The benefits of intensive treatment of T2DM should be balanced against the risk of potential hypoglycaemia and the consequence of falls, fractures and hospitalisation.

A frailty assessment should be a routine component of a diabetes review for all older adults, considering comorbidities, dementia or limited life expectancy.

Benefits of intensive treatment of T2DM

  • Reduce incidence of complications (Polypharmacy Guidance8);
  • symptomatic hyperglycaemia control (avoidance of polyuria, dehydration, fatigue and renal insufficiency); and
  • avoidance of osmotic symptoms and reduced symptomatic hyperglycaemia.

 

Frailty in the older adult and associated risks

  • accelerated ageing process and muscle loss with frailty, important new complications of diabetes50
  • increased likelihood of hypoglycaemia due to lack of sensory awareness and increased vulnerability to its consequences, including falls, fractures and hospitalisation; and
  • co-morbidities such as CKD which may require dose adjustment.

 

A number of international guidelines on the management of diabetes in the older and/or frailer adult have been published with recommendations based on consensus opinion.50 This expert working group, together with a review by the polypharmacy short life working group, recommend an assessment of frailty taking a person-centred approach and using the Rockwood Clinical Frailty Scale (CFS)51 to set individualised glycaemic targets. Any targets set should also take into consideration patient safety and the balance of risk and benefit of intensive treatment. In patients with a higher level of frailty tight blood glucose levels may not be appropriate, and a more appropriate target should be set with the individual. This may result in medicines reduced or stopped where they are causing more harmful side effects than the potential for long-term benefits.

 

Actions to be considered

  • Timely medication review and deprescribing are key components in the management of people with frailty, depending on the level of frailty and HbA1c levels. The 7 steps approach as described in the Scottish Government Polypharmacy Guidance is recommended.
  • Treatment goals should be individualised with care planning reflecting the older and/or frailer person’s functional status, co-morbidities and life expectancy (see individualisation of glycaemic control).
  • Review of drug choices in the frail older adult with diabetes should take account of potential side-effects including polydipsia, weight loss and candidiasis in addition to hypoglycaemia risk and declining renal function (see the table above and prescribing choices in the section on cardiovascular and renal risk).
  • Simplify, switch or de-escalate therapies that may induce hypoglycaemia, such as sulfonylureas (as below) and shorter-acting insulins.
  • See Summary of the benefits and cautions for anti-diabetic therapies for further information on prescribing options.

 

See case study 5

 

National Therapeutic Indicator

Prescribing of sulfonylureas in those aged 75 years or over

There should be a low percentage of those aged 75 years or over prescribed sulfonylureas (SU).
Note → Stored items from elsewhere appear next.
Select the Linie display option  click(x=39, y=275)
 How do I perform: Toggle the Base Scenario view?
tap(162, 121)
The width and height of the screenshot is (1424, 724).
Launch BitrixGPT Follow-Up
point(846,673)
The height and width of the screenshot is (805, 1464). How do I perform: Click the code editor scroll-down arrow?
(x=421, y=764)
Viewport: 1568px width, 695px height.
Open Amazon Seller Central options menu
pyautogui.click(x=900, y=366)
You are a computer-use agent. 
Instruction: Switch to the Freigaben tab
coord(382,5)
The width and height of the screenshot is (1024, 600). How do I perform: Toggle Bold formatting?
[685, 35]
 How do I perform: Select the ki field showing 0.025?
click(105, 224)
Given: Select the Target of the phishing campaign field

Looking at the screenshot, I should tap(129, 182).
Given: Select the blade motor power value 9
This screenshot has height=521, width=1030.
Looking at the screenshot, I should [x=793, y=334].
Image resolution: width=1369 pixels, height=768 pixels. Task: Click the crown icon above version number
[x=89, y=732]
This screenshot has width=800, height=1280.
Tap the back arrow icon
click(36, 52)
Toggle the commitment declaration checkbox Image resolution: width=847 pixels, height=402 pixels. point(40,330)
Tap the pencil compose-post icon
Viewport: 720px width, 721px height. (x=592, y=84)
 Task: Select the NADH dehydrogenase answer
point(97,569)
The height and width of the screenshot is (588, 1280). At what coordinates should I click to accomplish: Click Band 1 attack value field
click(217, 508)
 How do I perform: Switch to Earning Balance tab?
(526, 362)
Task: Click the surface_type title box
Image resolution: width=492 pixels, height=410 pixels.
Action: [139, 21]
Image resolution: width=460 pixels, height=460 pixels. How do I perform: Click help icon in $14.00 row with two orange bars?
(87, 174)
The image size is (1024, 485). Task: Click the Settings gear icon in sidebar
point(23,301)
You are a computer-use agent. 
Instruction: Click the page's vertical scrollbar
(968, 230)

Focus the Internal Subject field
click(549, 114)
This indicator continues to show that there are high levels of SU prescribing in those aged 75 years or over. Although this has reduced, current data shows that across Scotland a significant proportion of those aged 75 years or over are still being prescribed an SU, increasing their risks of hypoglycaemia and subsequent falls and hospitalization.

Other therapies are available with long term outcome data and lower risk of hypoglycaemia that may be more appropriate.